**Trecho fornecido**.
Ele refere-se a estudos em que são incluídos, além dos pacientes que fazem uso da medicação em teste, doentes que recebem placebo - o chamado grupo controle. Só assim é possível comparar diretamente os resultados de quem tomou e de quem não recebeu a terapia e, então, minimizar o risco de os resultados encontrados terem ocorrido por acaso. É importante ainda que os participantes de cada grupo sejam escolhidos aleatoriamente (de forma randomizada).
O principal estudo feito nos Estados Unidos até agora e citado por Trump no domingo para justificar a autorização do uso emergencial também não teve grupo controle.
No Brasil, o Hospital das Clínicas da Faculdade de Medicina da USP (FMUSP) iniciou em junho um estudo randomizado e controlado com o uso de plasma convalescente. “Serão 120 pacientes divididos em três grupos: um recebe placebo, outro recebe plasma em maior volume e outro, em menor volume. Já foram incluídos 73 pacientes. As primeiras análises dos 30 primeiros confirmam que é uma intervenção segura, mas a amostra é muito pequena para confirmar o benefício. Temos de esperar”, explica Esper Kallás, coordenador do estudo e professor da FMUSP.
A pesquisa, diz ele, deve terminar a inclusão de pacientes nas próximas semanas. Ela é financiada pelo Ministério da Ciência, Tecnologia e Inovações (MCTI).
Na segunda-feira, 24, a OMS ressaltou que os estudos clínicos finalizados até agora têm resultados “inconclusivos” e afirmou que irá esperar o término de ensaios clínicos randomizados e controlados para fazer qualquer recomendação a respeito.
Limitações
O uso de plasma convalescente já é usado há mais de cem anos contra outras doenças infecciosas. Ele foi investigado em epidemias mais recentes, como as de SARS, MERS e Ebola e, embora dados preliminares tenham demonstrado benefícios clínicos, estudos mais aprofundados não tiveram continuidade quando tais surtos arrefeceram.
A terapia, apesar de antiga, é cara e complexa do ponto de vista das análises que precisam ser feitas na amostra antes da transfusão. “Além dos testes já padronizados para doação de sangue, como o de HIV e tipagem sanguínea, é preciso fazer pesquisa de anticorpos específicos para o coronavírus e verificar a quantidade. Não são todas as pessoas que produzem anticorpos em níveis suficientes para que possamos utilizar em outro doente”, explica Bruno Deltreggia Benites, hematologista e hemoterapeuta do Hemocentro da Unicamp, uma das instituições que participa da pesquisa da USP.
Os especialistas explicam que é recomendável ainda submeter o plasma coletado a um teste para um anticorpo específico (o anti-HLA), mais presente em mulheres que já tiveram filhos. Esse anticorpo pode provocar uma reação rara no receptor, que leva a uma lesão no pulmão - por isso a pesquisa do anticorpo é necessária.

**Entradas listadas**.
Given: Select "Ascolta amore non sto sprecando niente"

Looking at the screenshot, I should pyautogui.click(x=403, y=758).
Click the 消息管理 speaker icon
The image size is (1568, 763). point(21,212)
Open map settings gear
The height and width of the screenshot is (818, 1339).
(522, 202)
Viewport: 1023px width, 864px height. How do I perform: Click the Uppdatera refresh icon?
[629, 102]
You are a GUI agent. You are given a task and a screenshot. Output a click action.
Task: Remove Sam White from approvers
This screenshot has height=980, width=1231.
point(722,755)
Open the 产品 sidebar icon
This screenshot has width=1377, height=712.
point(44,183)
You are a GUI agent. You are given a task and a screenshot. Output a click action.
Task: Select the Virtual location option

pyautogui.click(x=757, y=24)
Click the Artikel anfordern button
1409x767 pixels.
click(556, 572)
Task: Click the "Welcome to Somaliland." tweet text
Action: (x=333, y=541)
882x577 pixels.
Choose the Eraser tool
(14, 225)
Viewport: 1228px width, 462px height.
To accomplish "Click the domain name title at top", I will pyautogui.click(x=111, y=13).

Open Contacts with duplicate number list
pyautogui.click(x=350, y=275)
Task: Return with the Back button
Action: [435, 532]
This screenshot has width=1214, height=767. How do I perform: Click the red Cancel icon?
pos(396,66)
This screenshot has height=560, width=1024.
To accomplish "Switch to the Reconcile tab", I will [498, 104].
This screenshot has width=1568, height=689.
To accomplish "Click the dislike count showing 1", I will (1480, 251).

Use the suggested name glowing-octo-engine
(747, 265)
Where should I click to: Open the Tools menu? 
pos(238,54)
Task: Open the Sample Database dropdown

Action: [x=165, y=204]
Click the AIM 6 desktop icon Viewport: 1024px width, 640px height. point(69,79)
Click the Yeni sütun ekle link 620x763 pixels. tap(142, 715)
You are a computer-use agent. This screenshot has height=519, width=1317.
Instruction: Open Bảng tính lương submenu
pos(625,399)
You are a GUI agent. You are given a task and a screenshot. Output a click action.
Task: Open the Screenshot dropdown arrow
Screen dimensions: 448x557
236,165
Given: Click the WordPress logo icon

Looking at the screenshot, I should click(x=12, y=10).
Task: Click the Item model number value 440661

**Objetivo do exercício**.
Repita, sem alterações, a parte do texto sobre plasma convalescente que vai de "A pesquisa, diz" até "recomendação a respeito.".

**Resultado da tarefa**.
A pesquisa, diz ele, deve terminar a inclusão de pacientes nas próximas semanas. Ela é financiada pelo Ministério da Ciência, Tecnologia e Inovações (MCTI).
Na segunda-feira, 24, a OMS ressaltou que os estudos clínicos finalizados até agora têm resultados “inconclusivos” e afirmou que irá esperar o término de ensaios clínicos randomizados e controlados para fazer qualquer recomendação a respeito.